En guise de préambule, Gwenaëlle Robert nous avertit : «  Ce livre est un roman. S'il s'appuie sur des faits réels et si la destinée de Joseph de Limoëlan est, pour ce qu'on en sait, conforme à celle relatée dans ce texte, il ne saurait prétendre à la rigueur des livres d'histoire et autres ouvrages à caractère documentaire ».      Certes Never Mind n'est pas un essai mais il s'agit d'une œuvre littéraire précisément documentée; et qui, comme toute bonne littérature, s'attache à donner chair aux évènements et à sonder les sentiments des personnages. D'après Gwenaëlle Robert, seules quelques histoires individuelles imaginées à partir de noms cités dans les minutes du procès de l'attentat sont romanesques.

Une phrase

-  Il [Fouché] garde un souvenir amer de leur entrevue, la veille, quand, au retour de l'opéra, le Premier consul l'a fait appeler au palais. En rentrant dans son bureau, il ne s'est pas départi de son sourire finement moqueur. Bien sûr, il savait tout. L'attentat, les victimes, les morts, la gamine à la charrette...ça ne l'a pas ébranlé. C'est une chose fâcheuse, certes, mais impossible à prévoir, a-t-il commenté d'un ton calme. Bonaparte, lui, fulminait. Il voulait des noms, exigeait qu'on lui remette la liste des jacobins suspects. Fouché a protesté faiblement, convaincu que l'explosion était l'oeuvre des royalistes. Ses agents lui rapportent chaque jour des rumeurs d'attentats, le retour d'anciens chouans à Paris, d'ailleurs Cadoudal…  Mais le général corse ne voulait rien savoir. Il s'entêtait. Des royalistes? Sacrifier une enfant une nuit de Noël? Il n'en croyait rien. Ni nobles, ni prêtres, ni chouans. C'était un coup des anarchistes. Qu'on les déporte au plus vite. (p.116)
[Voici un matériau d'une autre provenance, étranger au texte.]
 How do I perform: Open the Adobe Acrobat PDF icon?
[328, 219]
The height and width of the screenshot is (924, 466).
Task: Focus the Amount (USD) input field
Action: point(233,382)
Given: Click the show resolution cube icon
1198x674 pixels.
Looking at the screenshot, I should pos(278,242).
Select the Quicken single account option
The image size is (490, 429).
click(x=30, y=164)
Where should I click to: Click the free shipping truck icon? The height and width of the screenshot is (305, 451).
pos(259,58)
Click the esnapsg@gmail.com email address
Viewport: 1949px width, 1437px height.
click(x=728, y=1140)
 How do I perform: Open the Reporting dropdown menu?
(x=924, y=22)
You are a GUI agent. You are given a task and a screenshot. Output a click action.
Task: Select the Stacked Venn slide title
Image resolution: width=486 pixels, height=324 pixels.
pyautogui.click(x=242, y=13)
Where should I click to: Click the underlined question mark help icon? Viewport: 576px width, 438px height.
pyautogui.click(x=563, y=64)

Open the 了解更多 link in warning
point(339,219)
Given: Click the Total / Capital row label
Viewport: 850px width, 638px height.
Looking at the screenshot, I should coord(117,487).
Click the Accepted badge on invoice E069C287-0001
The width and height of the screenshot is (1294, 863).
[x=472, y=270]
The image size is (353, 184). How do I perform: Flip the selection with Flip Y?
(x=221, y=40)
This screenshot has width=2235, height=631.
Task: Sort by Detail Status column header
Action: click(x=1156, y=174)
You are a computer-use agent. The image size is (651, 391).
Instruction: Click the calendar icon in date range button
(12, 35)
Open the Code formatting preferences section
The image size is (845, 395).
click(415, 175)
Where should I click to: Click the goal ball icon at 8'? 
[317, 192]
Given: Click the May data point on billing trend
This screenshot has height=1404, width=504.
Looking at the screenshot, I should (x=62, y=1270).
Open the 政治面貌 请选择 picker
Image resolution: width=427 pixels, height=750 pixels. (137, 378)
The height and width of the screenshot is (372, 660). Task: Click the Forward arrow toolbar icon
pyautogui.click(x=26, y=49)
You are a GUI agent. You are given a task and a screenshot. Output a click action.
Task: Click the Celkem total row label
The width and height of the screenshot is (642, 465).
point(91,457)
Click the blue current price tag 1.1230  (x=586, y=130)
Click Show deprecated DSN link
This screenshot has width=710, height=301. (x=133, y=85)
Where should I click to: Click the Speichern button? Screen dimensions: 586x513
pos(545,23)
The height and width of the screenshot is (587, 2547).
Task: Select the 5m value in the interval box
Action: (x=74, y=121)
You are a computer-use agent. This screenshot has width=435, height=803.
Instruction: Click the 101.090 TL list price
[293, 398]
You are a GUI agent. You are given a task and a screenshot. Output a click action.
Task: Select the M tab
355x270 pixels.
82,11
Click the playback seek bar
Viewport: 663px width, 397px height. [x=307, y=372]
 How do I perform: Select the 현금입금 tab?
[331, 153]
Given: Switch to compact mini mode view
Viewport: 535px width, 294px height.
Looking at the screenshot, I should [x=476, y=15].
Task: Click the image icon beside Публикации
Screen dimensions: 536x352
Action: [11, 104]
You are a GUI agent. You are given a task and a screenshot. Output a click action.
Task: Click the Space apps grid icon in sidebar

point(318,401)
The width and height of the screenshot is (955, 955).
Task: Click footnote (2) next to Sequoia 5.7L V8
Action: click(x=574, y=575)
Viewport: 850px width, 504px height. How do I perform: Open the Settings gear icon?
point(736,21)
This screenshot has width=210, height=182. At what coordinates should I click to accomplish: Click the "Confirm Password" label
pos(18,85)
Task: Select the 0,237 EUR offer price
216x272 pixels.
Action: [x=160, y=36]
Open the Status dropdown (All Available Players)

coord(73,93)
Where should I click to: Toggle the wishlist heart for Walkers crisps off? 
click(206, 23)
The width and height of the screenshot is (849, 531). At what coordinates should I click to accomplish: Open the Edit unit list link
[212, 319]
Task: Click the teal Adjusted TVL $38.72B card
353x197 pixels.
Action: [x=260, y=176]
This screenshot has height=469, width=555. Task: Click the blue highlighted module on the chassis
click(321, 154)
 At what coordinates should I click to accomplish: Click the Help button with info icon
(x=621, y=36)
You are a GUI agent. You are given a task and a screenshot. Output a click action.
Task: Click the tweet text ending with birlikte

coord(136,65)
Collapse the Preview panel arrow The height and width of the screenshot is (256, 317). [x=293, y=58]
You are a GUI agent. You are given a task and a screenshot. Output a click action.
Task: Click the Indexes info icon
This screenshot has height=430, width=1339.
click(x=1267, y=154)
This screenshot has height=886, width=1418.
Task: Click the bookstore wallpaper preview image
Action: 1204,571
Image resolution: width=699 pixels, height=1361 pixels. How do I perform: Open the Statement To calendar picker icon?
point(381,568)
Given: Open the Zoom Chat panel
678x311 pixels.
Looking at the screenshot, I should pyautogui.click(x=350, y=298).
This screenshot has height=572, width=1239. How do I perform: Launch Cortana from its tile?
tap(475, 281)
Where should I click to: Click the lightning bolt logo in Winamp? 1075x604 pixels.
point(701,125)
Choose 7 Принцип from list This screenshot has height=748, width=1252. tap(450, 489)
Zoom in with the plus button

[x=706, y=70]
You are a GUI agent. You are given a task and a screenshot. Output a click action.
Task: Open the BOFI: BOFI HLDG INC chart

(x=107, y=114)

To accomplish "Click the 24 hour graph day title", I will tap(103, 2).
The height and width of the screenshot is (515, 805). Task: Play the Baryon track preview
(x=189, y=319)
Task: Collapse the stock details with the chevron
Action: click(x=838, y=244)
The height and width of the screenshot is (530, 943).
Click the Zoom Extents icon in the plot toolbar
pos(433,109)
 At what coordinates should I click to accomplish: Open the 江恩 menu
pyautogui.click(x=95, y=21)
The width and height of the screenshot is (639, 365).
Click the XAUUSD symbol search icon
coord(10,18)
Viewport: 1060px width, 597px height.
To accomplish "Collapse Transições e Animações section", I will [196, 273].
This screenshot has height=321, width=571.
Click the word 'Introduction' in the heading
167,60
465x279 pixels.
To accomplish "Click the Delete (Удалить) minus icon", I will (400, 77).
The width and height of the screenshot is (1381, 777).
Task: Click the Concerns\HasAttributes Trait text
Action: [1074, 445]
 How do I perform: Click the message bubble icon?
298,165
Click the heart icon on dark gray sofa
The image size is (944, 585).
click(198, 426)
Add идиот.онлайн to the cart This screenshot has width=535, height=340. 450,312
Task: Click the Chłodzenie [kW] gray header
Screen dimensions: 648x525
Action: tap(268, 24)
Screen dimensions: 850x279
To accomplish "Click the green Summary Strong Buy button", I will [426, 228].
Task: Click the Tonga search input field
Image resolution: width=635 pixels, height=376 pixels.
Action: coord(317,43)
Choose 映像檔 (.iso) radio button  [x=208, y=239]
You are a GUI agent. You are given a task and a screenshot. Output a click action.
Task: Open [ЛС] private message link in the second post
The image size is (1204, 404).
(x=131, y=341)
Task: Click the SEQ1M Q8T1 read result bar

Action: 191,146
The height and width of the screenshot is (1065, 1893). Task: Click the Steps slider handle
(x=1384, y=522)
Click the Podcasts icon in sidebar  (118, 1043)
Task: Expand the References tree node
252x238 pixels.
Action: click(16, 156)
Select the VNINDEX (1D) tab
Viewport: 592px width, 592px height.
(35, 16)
Les jours passent, il [Limoëlan] ignore depuis combien de temps il est caché sous terre. Il attend. Il prie. On dirait que le monde l'a oublié. Certains soirs, il est presque paisible, pas tout à fait pourtant. Pour connaître la paix, il faudrait la partager avec d'autres. Or il est seul, irrémédiablement coupé de la communauté des hommes dont il se sent indigne. Pour tromper sa solitude, il sculpte dans la roche les visages qui l’escortent, ceux de son tribunal intérieur. Il commence par la vieille jument avec ses yeux si résignés qu'on dirait ceux d'un âne, son échine courbée, sa crinière clairsemée. Puis, dans une pierre plus tendre que les autres, il fait surgir la silhouette de l'enfant. […] On dirait l'ange d'un bas-relief gothique dont le visage s'éclaire d'un sourire triste. C'est elle, telle qu'elle apparaît dans ses rêves, dans sa conscience éprouvée, c'est elle dans toute son innocence, dans toute sa misère. Il souffle la chandelle et cache son visage dans ses mains. (p.239)

L'auteur

Gwenaëlle Robert est professeur de lettres, elle vit à Saint-Malo. Never Mind est son troisième roman, après Tu seras ma beauté et Le dernier bain, lauréat de six prix littéraires dont le prix Bretagne.